Challenge
Reproduce every one of the following rows word for word.

— BEGIN Material for this task —

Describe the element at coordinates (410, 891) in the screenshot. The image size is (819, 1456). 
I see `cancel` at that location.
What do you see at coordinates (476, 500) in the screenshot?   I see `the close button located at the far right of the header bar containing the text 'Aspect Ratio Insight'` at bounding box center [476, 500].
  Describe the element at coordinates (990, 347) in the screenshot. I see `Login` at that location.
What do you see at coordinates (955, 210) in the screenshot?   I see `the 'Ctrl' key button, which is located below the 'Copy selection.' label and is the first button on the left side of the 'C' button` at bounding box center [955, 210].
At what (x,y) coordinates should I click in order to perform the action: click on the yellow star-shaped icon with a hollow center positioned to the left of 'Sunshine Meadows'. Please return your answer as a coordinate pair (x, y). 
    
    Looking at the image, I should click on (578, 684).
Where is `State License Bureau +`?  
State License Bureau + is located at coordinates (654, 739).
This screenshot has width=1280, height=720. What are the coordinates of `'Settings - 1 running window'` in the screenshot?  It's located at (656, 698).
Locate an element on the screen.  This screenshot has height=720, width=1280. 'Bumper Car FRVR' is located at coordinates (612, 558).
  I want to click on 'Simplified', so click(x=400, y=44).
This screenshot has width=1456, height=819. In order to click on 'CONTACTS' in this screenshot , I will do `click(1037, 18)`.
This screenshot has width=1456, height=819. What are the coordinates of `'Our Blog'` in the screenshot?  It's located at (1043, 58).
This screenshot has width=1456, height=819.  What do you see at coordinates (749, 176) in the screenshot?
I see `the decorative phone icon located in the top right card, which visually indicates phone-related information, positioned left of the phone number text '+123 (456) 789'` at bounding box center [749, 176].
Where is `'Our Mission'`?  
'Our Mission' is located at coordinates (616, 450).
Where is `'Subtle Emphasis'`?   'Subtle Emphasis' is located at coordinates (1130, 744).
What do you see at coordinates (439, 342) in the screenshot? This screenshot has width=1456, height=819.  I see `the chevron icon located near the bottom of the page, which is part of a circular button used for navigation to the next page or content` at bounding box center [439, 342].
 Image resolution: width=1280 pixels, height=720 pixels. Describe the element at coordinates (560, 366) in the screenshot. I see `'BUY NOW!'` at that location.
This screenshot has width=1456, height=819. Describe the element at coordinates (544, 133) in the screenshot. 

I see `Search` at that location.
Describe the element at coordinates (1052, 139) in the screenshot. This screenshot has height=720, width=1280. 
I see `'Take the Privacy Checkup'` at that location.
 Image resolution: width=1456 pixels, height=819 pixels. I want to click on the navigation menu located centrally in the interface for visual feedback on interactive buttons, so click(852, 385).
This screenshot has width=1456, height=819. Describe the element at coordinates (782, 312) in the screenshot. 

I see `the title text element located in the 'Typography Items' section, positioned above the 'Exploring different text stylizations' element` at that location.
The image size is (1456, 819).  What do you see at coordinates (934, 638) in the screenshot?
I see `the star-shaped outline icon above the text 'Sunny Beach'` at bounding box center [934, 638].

— END Material for this task —

Answer to this exercise
Describe the element at coordinates (410, 891) in the screenshot. The image size is (819, 1456). 
I see `cancel` at that location.
What do you see at coordinates (476, 500) in the screenshot?   I see `the close button located at the far right of the header bar containing the text 'Aspect Ratio Insight'` at bounding box center [476, 500].
  Describe the element at coordinates (990, 347) in the screenshot. I see `Login` at that location.
What do you see at coordinates (955, 210) in the screenshot?   I see `the 'Ctrl' key button, which is located below the 'Copy selection.' label and is the first button on the left side of the 'C' button` at bounding box center [955, 210].
At what (x,y) coordinates should I click in order to perform the action: click on the yellow star-shaped icon with a hollow center positioned to the left of 'Sunshine Meadows'. Please return your answer as a coordinate pair (x, y). 
    
    Looking at the image, I should click on (578, 684).
Where is `State License Bureau +`?  
State License Bureau + is located at coordinates (654, 739).
This screenshot has width=1280, height=720. What are the coordinates of `'Settings - 1 running window'` in the screenshot?  It's located at (656, 698).
Locate an element on the screen.  This screenshot has height=720, width=1280. 'Bumper Car FRVR' is located at coordinates (612, 558).
  I want to click on 'Simplified', so click(x=400, y=44).
This screenshot has width=1456, height=819. In order to click on 'CONTACTS' in this screenshot , I will do `click(1037, 18)`.
This screenshot has width=1456, height=819. What are the coordinates of `'Our Blog'` in the screenshot?  It's located at (1043, 58).
This screenshot has width=1456, height=819.  What do you see at coordinates (749, 176) in the screenshot?
I see `the decorative phone icon located in the top right card, which visually indicates phone-related information, positioned left of the phone number text '+123 (456) 789'` at bounding box center [749, 176].
Where is `'Our Mission'`?  
'Our Mission' is located at coordinates (616, 450).
Where is `'Subtle Emphasis'`?   'Subtle Emphasis' is located at coordinates (1130, 744).
What do you see at coordinates (439, 342) in the screenshot? This screenshot has width=1456, height=819.  I see `the chevron icon located near the bottom of the page, which is part of a circular button used for navigation to the next page or content` at bounding box center [439, 342].
 Image resolution: width=1280 pixels, height=720 pixels. Describe the element at coordinates (560, 366) in the screenshot. I see `'BUY NOW!'` at that location.
This screenshot has width=1456, height=819. Describe the element at coordinates (544, 133) in the screenshot. 

I see `Search` at that location.
Describe the element at coordinates (1052, 139) in the screenshot. This screenshot has height=720, width=1280. 
I see `'Take the Privacy Checkup'` at that location.
 Image resolution: width=1456 pixels, height=819 pixels. I want to click on the navigation menu located centrally in the interface for visual feedback on interactive buttons, so click(852, 385).
This screenshot has width=1456, height=819. Describe the element at coordinates (782, 312) in the screenshot. 

I see `the title text element located in the 'Typography Items' section, positioned above the 'Exploring different text stylizations' element` at that location.
The image size is (1456, 819).  What do you see at coordinates (934, 638) in the screenshot?
I see `the star-shaped outline icon above the text 'Sunny Beach'` at bounding box center [934, 638].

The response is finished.